Das Interesse an Auslandsinvestitionen ist unter russischen Unternehmen groß. Vor allem Öl- und Gaskonzerne und andere Rohstoffproduzenten suchen nach attraktiven Investitionsobjekten außerhalb der Landesgrenzen. Doch auch Unternehmen aus der Telekommunikations- und Lebensmittelbranche sowie Banken eröffnen fernab der russischen Heimat Handelsvertretungen. Damit haben sie einen ersten Fuß in der Tür zur westlichen Wirtschaftswelt.

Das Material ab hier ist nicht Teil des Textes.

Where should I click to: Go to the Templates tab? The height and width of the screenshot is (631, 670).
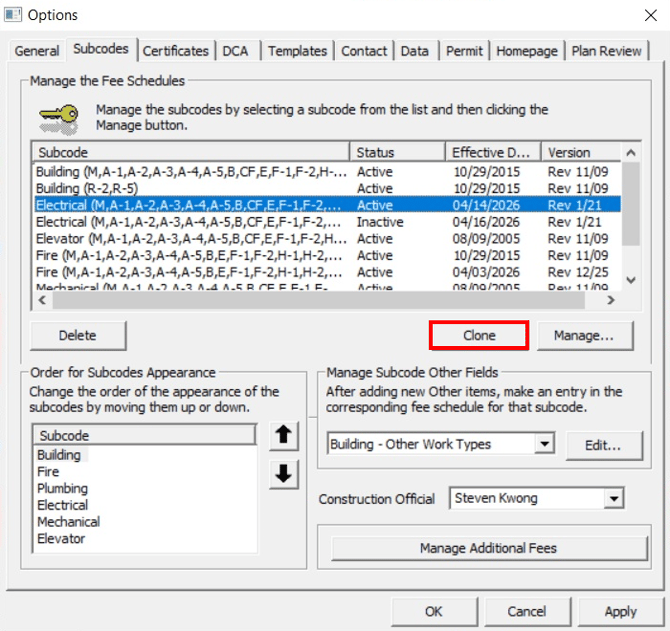[297, 51]
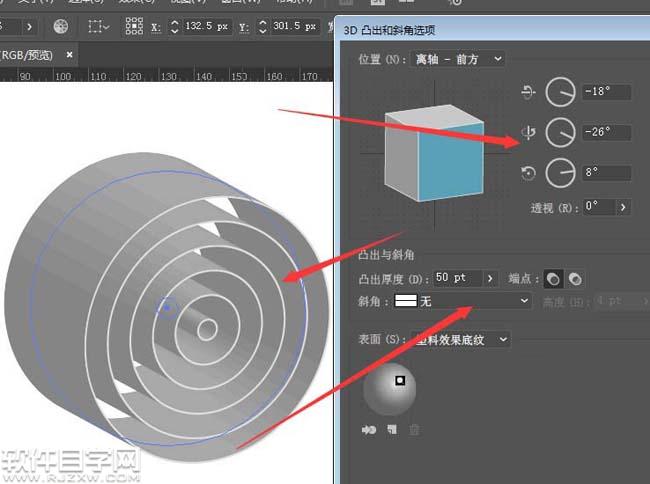
Task: Switch to the hollow cap option for 端点
Action: coord(575,278)
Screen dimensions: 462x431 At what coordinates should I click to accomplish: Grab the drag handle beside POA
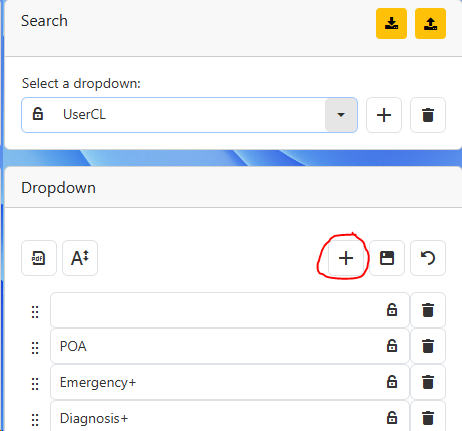[x=35, y=348]
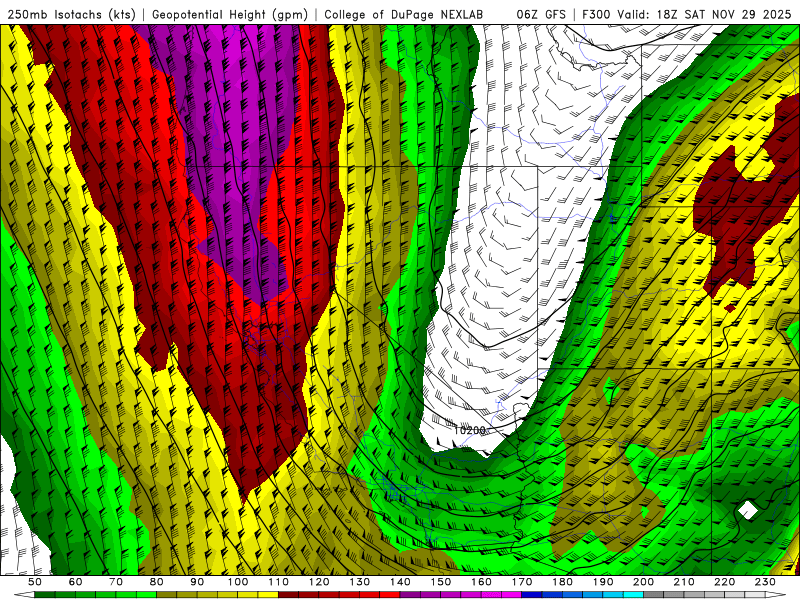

Die russischen Unternehmer scheinen verstanden zu haben, dass in einer globalisierten Wirtschaft nur Expansion vor westlichen Übernahmen schützen kann. Finanziell ist das für einige Unternehmen kein Problem: Erst kürzlich vermeldete etwa der russische Erdgasriese Gazprom eine Verdoppelung des Reingewinns im vergangenen Jahr. Nach vorläufigen Angaben betrug der Gewinn rund 3,72 Mrd. Euro.

Gazprom Hauptsitz in Moskau
Wolkenkratzer von GazpromBild: AP

Energiekonzerne an vorderster Front

Der Erdgasmonopolist Gazprom war einer der Vorreiter russischer Unternehmen im Ausland: So gründete er beispielsweise zusammen mit der Wintershall AG, einer 100-prozentigen Tochter des Ludwigshafener Chemiekonzerns BASF, in den neunziger Jahren das Gemeinschaftsunternehmen Wingas. Mittlerweile ist dieser Erdgas-Importeur Deutschlands zweitgrößter Gasanbieter.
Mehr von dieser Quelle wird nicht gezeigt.